The new macro structure of the ministry now has the Office of the Permanent Secretary, six divisions, including legal, internal audit, health safety and environment, monitoring, and evaluation.
It also has seven departments namely; energy resources, electrical power, nuclear energy, geological survey and mines, petroleum, finance and administration, and rural electrification, which was first created 21 years ago as a semi-autonomous agency to drive government’s electrification drive.

Jitters abound in the corridors of Amber House about moving staff, demoting staff, and who to promote to head which department and the smaller units.

The ministry’s Permanent Secretary, Ms Irene Batebe, was not readily available for comment on the matter last evening.

Cabinet resolved to maintain five statutory bodies, Petroleum Authority of Uganda (PAU), Uganda National Oil Company (UNOC) to manage the country’s commercial interests in the nascent oil sector, Electricity Regulatory Authority as regulator of the power sub-sector, Atomic Energy Council, and Uganda Energy Company Ltd, under which UEGCL, UEDCL, and UETCL  will be run.

In a related development, staff affected by a separate restructuring exercise at PAU, the oil sector regulator, have petitioned Energy minister Ruth Nankabirwa to intervene.

The restructuring, which was approved by the authority’s board last week on recommendation by the consultancy Steadman Global Ltd, seeks to disband the Directorate of ICT and Data Management. 

Its functions will then be merged under finance to form the Directorate of Finance, ICT and Administration, and the data management sucked up under the Directorate of Exploration.

“The recommendation of the HR consultant to dissolve the Directorate of ICT and Data Management has not recognised the importance of ICT and data management in the global oil and gas industry, that is used a digital oil fields for increased production efficiency and use in, among others, seismic acquisition and processing, geological and reservoir modeling, and seismic data processing,” the petition reads in part.

In a statement to this newspaper last evening, PAU said the restructuring is a common exercise among corporate companies and all core functions relating to oil have been spread out to other departments where they will be ably managed.

“Like in any restructuring process, the proposed changes have affected several existing positions, and recommended some new positions. The recommendations will be implemented in a phased manner, to ensure continuity of the operations of the authority, and enable affected staff to transition effectively,” Ms Gloria Sebikari, PAU’s manager for corporate affairs and public relations, told Monitor in an email.

Ms Sebikari said the HR audit by the consultancy was aimed at realigning the authority’s strategic plan and the current industry needs following the announcement of the Final Investment Decision in February.

More changes 

Cabinet in June approved the abolition of all directorates and their heads—directors in the Energy ministry.
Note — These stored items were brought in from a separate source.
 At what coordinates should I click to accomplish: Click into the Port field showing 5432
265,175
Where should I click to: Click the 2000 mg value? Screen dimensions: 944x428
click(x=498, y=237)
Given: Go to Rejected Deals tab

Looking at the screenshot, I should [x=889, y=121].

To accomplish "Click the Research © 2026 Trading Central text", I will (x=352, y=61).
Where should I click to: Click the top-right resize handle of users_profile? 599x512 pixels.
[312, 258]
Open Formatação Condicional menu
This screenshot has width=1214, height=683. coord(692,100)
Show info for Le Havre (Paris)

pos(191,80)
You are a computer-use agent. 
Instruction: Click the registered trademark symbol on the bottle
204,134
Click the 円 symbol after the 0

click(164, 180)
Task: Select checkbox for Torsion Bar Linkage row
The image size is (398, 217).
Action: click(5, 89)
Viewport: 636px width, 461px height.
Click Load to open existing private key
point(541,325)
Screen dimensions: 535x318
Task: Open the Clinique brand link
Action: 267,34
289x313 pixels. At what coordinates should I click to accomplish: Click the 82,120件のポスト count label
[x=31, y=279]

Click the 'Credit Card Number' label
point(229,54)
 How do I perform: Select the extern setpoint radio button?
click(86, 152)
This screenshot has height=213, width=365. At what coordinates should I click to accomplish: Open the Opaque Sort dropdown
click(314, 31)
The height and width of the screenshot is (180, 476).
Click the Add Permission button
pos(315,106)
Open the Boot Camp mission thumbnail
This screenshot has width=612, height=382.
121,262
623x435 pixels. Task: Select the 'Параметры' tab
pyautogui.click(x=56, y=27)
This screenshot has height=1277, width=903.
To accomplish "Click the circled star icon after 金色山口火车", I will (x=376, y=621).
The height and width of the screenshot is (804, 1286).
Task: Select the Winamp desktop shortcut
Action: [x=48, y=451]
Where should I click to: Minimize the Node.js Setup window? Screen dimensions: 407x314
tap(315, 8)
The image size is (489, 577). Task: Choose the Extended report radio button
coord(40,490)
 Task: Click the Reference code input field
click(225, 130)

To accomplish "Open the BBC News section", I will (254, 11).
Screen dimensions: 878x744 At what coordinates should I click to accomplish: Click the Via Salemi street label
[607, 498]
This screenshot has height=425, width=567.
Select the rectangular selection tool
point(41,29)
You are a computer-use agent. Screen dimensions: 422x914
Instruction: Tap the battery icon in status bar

These will be replaced by technical departments to be headed by assistant commissioners, while the Under Secretary will head the finance and administration department, under which the offices of general administration, accounts, procurement, human resource management, and policy planning, shall be supervised.

The new streamlining specifically affects the Directorate of Finance and Administration, Directorate of Geological, Surveys and Mines(DGSM), Directorate of Petroleum, and the Directorate of Energy Resources and Development.

The DGSM, based in Entebbe, and which is charged with Uganda’s long neglected mining subsector, is now a department perforated into three divisions of geological survey, mines, and geothermal resources, respectively.

The Directorate of Petroleum, which previously offered policy oversight on oil activities, is now the Department of Petroleum with three division of upstream (oil exploration and production), midstream (refinery and pipelines), and downstream (petrol stations and related supply chains), respectively.